• **EXERCISE**: Search the records for "below" and copy each line that holds it.

• **DATA FOR THIS EXERCISE**:

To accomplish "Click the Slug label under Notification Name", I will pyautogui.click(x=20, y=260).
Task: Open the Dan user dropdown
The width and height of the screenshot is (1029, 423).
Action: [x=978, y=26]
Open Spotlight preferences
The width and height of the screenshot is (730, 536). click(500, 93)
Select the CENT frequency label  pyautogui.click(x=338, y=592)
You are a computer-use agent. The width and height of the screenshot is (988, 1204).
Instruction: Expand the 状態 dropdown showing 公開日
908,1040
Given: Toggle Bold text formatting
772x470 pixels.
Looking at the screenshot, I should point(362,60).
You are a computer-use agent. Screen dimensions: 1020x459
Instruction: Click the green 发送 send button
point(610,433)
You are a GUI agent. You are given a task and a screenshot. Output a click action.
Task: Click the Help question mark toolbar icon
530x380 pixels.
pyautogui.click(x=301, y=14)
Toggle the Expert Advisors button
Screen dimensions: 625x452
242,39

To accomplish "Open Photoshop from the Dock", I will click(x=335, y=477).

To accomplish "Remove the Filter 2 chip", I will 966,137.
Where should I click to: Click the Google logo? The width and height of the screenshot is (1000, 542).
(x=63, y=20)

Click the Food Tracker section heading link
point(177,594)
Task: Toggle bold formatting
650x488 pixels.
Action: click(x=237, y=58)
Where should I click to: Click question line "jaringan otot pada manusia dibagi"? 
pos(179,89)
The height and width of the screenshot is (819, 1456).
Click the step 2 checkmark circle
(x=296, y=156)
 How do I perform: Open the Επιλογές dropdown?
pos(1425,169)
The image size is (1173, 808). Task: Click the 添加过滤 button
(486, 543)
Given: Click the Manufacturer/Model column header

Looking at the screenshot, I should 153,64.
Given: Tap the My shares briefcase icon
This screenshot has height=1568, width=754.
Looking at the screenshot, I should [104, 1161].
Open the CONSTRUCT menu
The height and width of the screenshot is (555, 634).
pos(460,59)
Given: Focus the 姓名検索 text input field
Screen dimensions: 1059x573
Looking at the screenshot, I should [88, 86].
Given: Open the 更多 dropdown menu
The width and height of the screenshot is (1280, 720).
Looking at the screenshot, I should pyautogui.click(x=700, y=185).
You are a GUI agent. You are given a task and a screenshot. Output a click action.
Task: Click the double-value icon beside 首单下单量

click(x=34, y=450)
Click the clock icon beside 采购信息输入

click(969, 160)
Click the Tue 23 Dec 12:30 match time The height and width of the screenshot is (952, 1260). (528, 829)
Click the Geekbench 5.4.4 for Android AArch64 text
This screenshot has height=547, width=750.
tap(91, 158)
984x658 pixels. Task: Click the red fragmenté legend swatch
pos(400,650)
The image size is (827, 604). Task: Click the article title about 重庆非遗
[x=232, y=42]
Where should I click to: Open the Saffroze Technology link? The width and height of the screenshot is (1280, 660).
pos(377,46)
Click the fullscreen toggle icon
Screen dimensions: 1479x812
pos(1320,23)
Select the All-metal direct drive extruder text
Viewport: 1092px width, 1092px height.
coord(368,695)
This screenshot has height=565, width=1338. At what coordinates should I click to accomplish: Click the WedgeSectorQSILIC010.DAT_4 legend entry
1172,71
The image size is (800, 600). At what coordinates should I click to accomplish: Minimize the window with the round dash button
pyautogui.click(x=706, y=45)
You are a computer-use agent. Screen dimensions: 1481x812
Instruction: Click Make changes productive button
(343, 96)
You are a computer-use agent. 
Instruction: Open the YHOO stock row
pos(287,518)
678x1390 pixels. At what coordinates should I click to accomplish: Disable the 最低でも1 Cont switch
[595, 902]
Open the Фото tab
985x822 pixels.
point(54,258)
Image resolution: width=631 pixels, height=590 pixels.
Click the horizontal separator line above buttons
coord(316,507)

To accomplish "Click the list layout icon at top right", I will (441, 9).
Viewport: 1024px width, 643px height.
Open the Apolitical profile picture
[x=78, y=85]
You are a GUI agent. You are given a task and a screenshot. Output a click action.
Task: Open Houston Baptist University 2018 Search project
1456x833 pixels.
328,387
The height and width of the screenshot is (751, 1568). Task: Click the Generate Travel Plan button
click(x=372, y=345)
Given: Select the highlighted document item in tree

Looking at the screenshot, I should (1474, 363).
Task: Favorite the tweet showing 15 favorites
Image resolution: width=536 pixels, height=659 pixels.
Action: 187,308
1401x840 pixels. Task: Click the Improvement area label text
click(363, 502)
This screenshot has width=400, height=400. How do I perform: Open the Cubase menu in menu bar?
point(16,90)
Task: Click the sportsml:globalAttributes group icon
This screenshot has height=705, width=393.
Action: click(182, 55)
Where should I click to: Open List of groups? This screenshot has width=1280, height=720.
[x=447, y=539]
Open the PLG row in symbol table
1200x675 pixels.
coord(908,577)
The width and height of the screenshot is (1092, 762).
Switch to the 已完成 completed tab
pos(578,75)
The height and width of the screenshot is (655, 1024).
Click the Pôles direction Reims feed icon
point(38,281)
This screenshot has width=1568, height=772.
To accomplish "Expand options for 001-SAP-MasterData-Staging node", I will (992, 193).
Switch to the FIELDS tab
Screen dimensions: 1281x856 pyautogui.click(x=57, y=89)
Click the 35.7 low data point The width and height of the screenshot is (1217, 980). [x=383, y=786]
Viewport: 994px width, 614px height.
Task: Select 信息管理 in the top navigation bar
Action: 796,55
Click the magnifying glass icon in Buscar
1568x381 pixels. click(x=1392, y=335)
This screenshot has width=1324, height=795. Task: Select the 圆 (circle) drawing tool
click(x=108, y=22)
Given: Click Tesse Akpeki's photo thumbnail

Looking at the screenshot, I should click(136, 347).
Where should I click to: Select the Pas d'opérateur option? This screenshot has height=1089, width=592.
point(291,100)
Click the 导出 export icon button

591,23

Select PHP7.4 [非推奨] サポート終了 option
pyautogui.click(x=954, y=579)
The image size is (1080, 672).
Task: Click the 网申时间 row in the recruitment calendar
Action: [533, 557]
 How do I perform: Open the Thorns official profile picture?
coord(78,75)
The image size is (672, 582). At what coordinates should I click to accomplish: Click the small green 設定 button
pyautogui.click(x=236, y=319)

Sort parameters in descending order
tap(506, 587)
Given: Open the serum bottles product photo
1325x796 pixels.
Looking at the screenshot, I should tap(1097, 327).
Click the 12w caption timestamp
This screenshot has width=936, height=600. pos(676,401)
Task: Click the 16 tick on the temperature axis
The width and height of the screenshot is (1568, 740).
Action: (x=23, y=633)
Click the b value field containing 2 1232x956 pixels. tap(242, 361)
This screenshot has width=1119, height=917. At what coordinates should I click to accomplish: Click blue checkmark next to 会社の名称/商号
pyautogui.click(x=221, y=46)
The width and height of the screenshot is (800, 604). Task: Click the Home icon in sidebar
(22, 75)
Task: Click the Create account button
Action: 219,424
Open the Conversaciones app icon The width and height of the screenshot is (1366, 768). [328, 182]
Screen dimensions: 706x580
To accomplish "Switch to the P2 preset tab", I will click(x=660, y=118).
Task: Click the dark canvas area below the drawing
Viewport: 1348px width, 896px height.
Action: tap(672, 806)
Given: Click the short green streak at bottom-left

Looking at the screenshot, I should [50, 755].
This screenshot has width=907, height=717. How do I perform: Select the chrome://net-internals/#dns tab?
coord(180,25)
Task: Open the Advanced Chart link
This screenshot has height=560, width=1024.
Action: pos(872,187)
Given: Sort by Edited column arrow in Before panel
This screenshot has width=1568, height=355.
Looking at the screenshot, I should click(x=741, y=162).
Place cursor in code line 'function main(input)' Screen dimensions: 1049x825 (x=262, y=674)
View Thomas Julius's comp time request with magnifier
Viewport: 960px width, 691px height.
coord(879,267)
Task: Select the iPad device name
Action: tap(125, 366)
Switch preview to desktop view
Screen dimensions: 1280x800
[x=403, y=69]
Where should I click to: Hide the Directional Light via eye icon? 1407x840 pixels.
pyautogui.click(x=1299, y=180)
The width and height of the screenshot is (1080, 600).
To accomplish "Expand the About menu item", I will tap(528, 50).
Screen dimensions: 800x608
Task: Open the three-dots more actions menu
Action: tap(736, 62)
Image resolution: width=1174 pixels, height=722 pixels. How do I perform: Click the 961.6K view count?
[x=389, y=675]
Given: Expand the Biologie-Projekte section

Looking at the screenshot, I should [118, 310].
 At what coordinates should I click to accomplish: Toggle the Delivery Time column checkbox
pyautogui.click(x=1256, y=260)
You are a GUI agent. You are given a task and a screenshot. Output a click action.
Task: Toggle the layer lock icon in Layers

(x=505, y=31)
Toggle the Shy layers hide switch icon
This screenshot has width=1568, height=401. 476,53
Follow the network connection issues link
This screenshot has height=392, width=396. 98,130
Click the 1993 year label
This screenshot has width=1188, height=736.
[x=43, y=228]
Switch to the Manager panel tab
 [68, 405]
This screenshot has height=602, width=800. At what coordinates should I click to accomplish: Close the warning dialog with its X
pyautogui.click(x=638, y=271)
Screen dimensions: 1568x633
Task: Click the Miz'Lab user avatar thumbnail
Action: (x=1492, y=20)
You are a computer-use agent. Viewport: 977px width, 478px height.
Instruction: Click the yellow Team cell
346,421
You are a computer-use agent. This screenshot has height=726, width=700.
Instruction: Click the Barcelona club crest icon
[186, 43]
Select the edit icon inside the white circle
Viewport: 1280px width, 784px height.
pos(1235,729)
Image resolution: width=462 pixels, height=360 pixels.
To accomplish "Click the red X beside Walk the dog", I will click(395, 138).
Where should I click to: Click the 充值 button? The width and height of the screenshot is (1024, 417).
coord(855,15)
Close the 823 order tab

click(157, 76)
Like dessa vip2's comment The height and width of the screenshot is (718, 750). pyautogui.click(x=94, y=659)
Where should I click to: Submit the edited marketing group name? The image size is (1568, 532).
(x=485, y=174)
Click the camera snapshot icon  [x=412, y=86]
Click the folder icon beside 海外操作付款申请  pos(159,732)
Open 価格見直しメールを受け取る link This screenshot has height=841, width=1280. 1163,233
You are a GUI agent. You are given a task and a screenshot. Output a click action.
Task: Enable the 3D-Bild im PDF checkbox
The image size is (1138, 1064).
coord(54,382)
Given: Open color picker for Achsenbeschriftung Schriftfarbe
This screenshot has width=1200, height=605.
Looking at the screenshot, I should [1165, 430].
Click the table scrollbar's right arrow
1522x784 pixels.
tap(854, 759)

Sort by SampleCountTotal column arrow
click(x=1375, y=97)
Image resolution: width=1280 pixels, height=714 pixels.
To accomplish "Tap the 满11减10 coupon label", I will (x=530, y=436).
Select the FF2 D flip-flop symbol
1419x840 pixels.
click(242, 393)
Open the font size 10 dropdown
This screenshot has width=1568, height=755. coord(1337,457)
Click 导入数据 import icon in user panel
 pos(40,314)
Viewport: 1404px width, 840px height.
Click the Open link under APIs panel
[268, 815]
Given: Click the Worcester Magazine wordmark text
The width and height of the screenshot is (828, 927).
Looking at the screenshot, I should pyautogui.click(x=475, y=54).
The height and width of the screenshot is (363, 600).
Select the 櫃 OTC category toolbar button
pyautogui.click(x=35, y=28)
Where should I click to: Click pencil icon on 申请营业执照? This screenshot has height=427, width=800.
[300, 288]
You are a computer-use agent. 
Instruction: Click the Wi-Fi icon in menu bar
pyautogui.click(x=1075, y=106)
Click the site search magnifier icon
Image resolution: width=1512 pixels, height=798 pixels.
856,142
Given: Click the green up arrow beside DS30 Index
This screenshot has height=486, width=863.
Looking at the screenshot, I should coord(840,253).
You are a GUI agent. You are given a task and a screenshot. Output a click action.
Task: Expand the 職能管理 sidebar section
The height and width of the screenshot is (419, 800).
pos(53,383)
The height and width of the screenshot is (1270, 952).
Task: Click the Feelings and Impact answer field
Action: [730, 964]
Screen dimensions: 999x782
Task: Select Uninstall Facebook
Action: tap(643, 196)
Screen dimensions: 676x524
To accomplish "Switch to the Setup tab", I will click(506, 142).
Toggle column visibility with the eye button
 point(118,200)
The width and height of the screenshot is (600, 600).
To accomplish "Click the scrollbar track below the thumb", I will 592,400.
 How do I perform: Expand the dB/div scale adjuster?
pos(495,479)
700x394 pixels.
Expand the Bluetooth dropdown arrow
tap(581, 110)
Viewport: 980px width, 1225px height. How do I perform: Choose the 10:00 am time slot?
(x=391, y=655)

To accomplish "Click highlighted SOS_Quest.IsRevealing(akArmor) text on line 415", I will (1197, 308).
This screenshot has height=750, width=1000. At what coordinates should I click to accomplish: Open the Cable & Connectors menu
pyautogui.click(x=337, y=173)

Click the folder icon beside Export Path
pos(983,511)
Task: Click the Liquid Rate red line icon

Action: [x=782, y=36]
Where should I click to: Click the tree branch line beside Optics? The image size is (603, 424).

• **SOLUTION FOR THIS EXERCISE**:
Task: Click the dark canvas area below the drawing
To accomplish "Click the scrollbar track below the thumb", I will 592,400.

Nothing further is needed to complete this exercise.